Among ceftazidime-nonsusceptible P. aeruginosa isolates (n = 538), 58.0% of isolates were susceptible to ceftazidime-avibactam (Table S8); the percent susceptibility to ceftazidime-avibactam ranged from 34.3% (Venezuela) to 77.6% (Argentina) across the countries surveyed (Tables S2A to S7A). Percentages of susceptibility to comparator agents other than colistin (95.0% susceptible) were lower than susceptibility to ceftazidime-avibactam among this subset of isolates. The activity of ceftazidime-avibactam was improved against the subsets of ceftazidime-nonsusceptible, MBL-negative isolates collected in the overall region (71.7% susceptible; Table S8) and in the individual countries (56.6% to 92.0% susceptible; Tables S2A to S7A).

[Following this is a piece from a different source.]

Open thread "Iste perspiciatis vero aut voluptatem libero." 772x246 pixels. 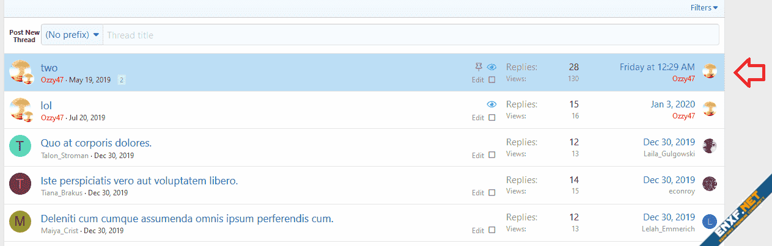click(139, 181)
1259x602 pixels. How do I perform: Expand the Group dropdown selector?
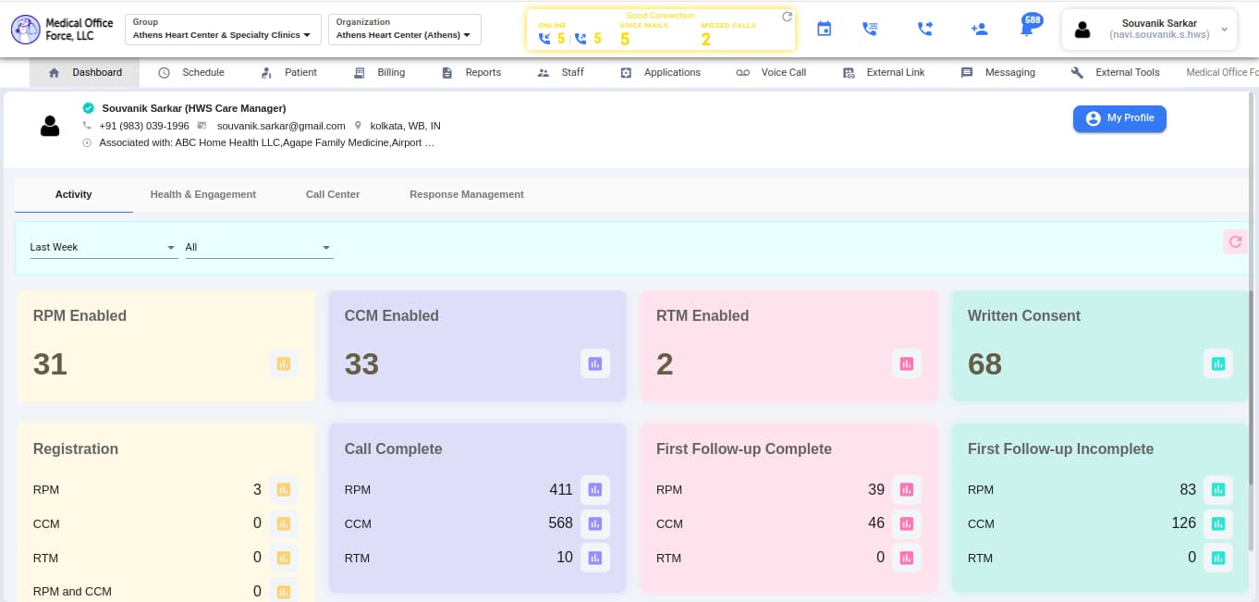coord(222,30)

The percentage of isolates of P. aeruginosa that were meropenem-nonsusceptible in Latin American countries was 35.8% (Table 1, Table S9) and ranged from 32.3% (Venezuela) to 46.8% (Chile) (Fig. S7, Tables S2A–S7A). Overall, 67.5% of meropenem-nonsusceptible isolates collected in the Latin American region remained susceptible to ceftazidime-avibactam, which was higher than the susceptibilities observed to all other agents tested except colistin (95.1% susceptible) (Table S9). Susceptibility of meropenem-nonsusceptible isolates to ceftazidime-avibactam was lowest in Venezuela (50.0% susceptible) and highest in Argentina (84.7% susceptible); percentages of susceptibility increased 1.8% to 45.8%, to 71.1% to 95.8% susceptible across the 6 countries and to 79.7% for the overall region, when isolates carrying MBLs were excluded (Table S9, Tables S2A–S7A).

Only two P. aeruginosa isolates collected in Latin America in 2012 to 2015 tested as resistant to colistin (MIC ≥8 μg/ml, Fig. S8) (16). These isolates were collected in Argentina and Mexico and were susceptible to ceftazidime-avibactam (Tables S2A, S6A, and S10).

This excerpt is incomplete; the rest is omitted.